With Cruz and Trump dominating the debate, there was little room for the establishment candidates on the stage to distinguish themselves.
Rubio, Jeb Bush, Chris Christie and John Kasich were relatively civil toward each other, with only a few breakout moments, most notably between Christie and Rubio, who have been attacking each other’s records and experience during the week leading into the debate.
Rubio was asked about an advertisement by his super-PAC, which portrayed Christie as a liberal with views similar to President Obama’s. In response, the Florida senator piled on the characterization while Christie, standing beside him, glowered.
“We can’t afford to have a president of the United States that supports Common Core. We can’t afford to have a president of the United States that supports gun control,” Rubio said.
Christie responded by reminding Rubio of his noted moment in the October debate in Boulder, Colo., in which he lectured Bush for going against his instincts and following his advisers in attacking Rubio.
“It appears that the same someone’s been whispering in Marco’s ear,” Christie said. “The difference between being a governor and being a senator,” he added, was that while senators “talk and talk,” when you’re a governor, “you’re held accountable for everything that you do.”
Later, the argument between the establishment rivals escalated further over the question of entitlements. As Rubio and Cruz avoided the question, debating instead their tax policies, Christie took the opportunity to interject and paint himself as the grown-up governor who answers the question.
Rubio tried to speak, but Christie stopped him.
“You had your chance, Marco. You blew it,” Christie said.
Of the other establishment contenders, Kasich had no breakout moments, but Bush received a warmer reception by being the only candidate on stage to make an aggressive case against Trump’s signature policy.

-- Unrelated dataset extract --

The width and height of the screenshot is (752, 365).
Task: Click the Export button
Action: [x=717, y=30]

Bush urged Trump to reconsider his plan to temporarily ban all Muslim entries into the U.S. While none of the other candidates on stage support the plan, Bush was the only one to lay out a considered and detailed rationale for why the plan was harmful to U.S. interests, saying that it would harm America’s ability to fight terrorism.

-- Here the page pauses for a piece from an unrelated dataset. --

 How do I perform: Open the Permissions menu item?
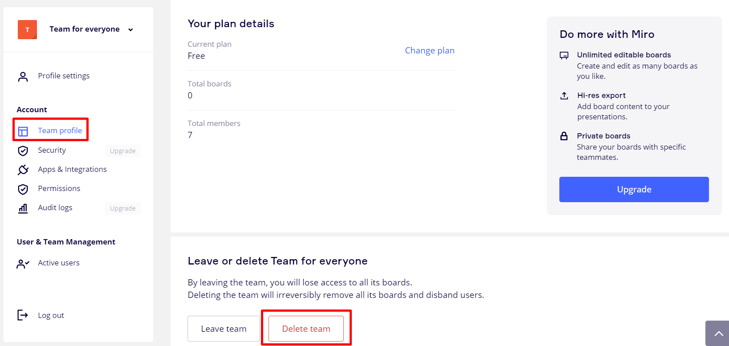click(x=59, y=188)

“This policy makes it impossible to build the coalitions necessary to take out ISIS,” Bush said, referring to the Islamic State in Iraq and Syria. “I hope you will reconsider.”
Trump, not surprisingly, declined to take Bush up on his offer.
Ben Carson, who has been a quiet presence throughout the six debates so far, had perhaps his least impactful performance of the primary season. When he did talk, he mostly recited lines from his stump speech, including stories about his mother. And in one of his few interjections, he boasted about The Wall Street Journal’s positive review of his tax policies.
And the only hint of Rand Paul — who was delegated to the undercard debate and refused to show up as a protest — was a group in the audience who for a few seconds chanted “we want Rand.”